How does energy restitution relate to force reduction?

Force reduction and energy restitution are complementary metrics that together define the complete energy exchange profile of a surface. Force reduction measures how much impact energy the surface absorbs. Energy restitution measures how much of that absorbed energy the surface returns. A surface with high force reduction and high energy restitution absorbs impact effectively and returns energy efficiently, the optimal combination for both safety and performance. Both metrics should be independently specified and tested.

 

Does infill type significantly affect energy restitution?

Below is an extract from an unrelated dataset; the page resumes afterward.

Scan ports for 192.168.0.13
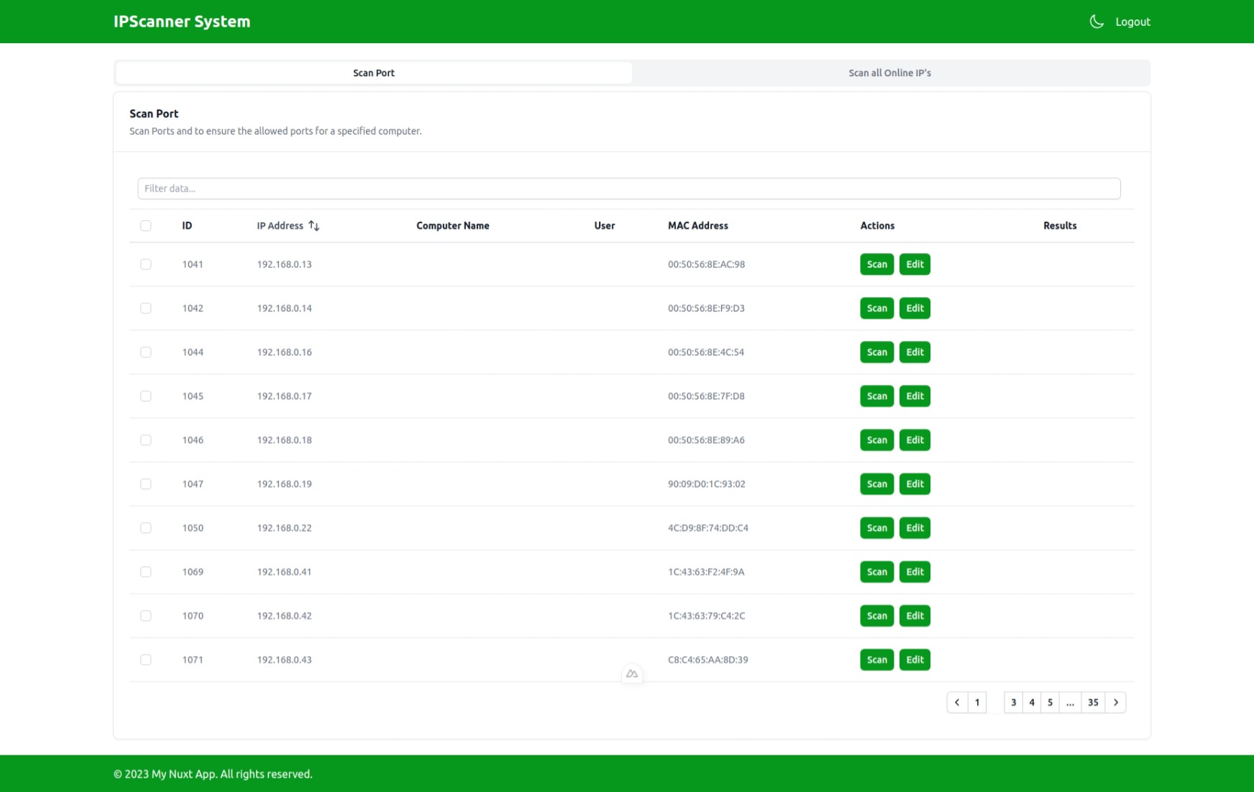Screen dimensions: 1254x792 coord(877,264)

Yes, infill elastic properties are the primary driver of energy restitution in synthetic turf systems. Crumb rubber infill generally provides higher energy restitution than sand or organic alternatives due to its inherent elasticity. Cork and other organic infill materials provide moderate energy restitution. Sand provides minimal elastic return. Infill selection directly determines the energy restitution profile of the system, and how that profile changes over the field’s service life as infill compacts.

 

Does temperature affect energy restitution test results?

Yes significantly, more so than other surface metrics. Crumb rubber elasticity decreases at low temperatures and increases at high temperatures, producing measurably different energy restitution values on the same field tested in different seasonal conditions. Independent test reports should always include ambient and surface temperature at time of testing. Results from tests conducted at significantly different temperatures should not be directly compared without accounting for temperature effects.

 

Should energy restitution be included in synthetic turf procurement specifications?

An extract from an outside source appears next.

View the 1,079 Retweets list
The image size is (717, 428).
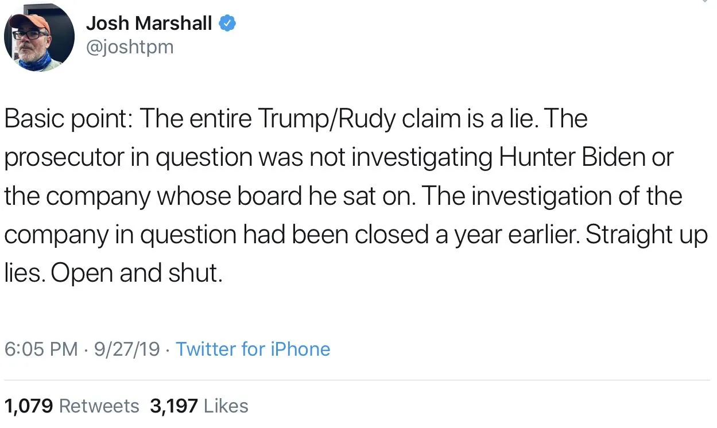(x=71, y=406)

Yes. A complete synthetic turf procurement specification should include energy restitution thresholds alongside force reduction, g-max , HIC, rotational resistance, and vertical deformation. Energy restitution is the metric most directly linked to athletic performance and fatigue, specifying only safety metrics without addressing performance metrics produces an incomplete characterization of the surface. FIFA Quality thresholds of 20–50% for FIFA Quality and 25–50% for FIFA Quality Pro represent current best practice for competitive athletic surface specification.

 

The content in this article reflects Act Global’s interpretation of publicly available independent test data, EN standards, FIFA Quality Program documentation, and peer-reviewed research on synthetic turf surface performance and player-surface interaction. It is provided for educational purposes only and does not constitute medical, legal, or engineering advice. Energy restitution thresholds cited reflect published standards as of the date of this article,  refer to the relevant governing body for current certification requirements. Refer to original sources and accredited testing laboratories for complete methodology and findings.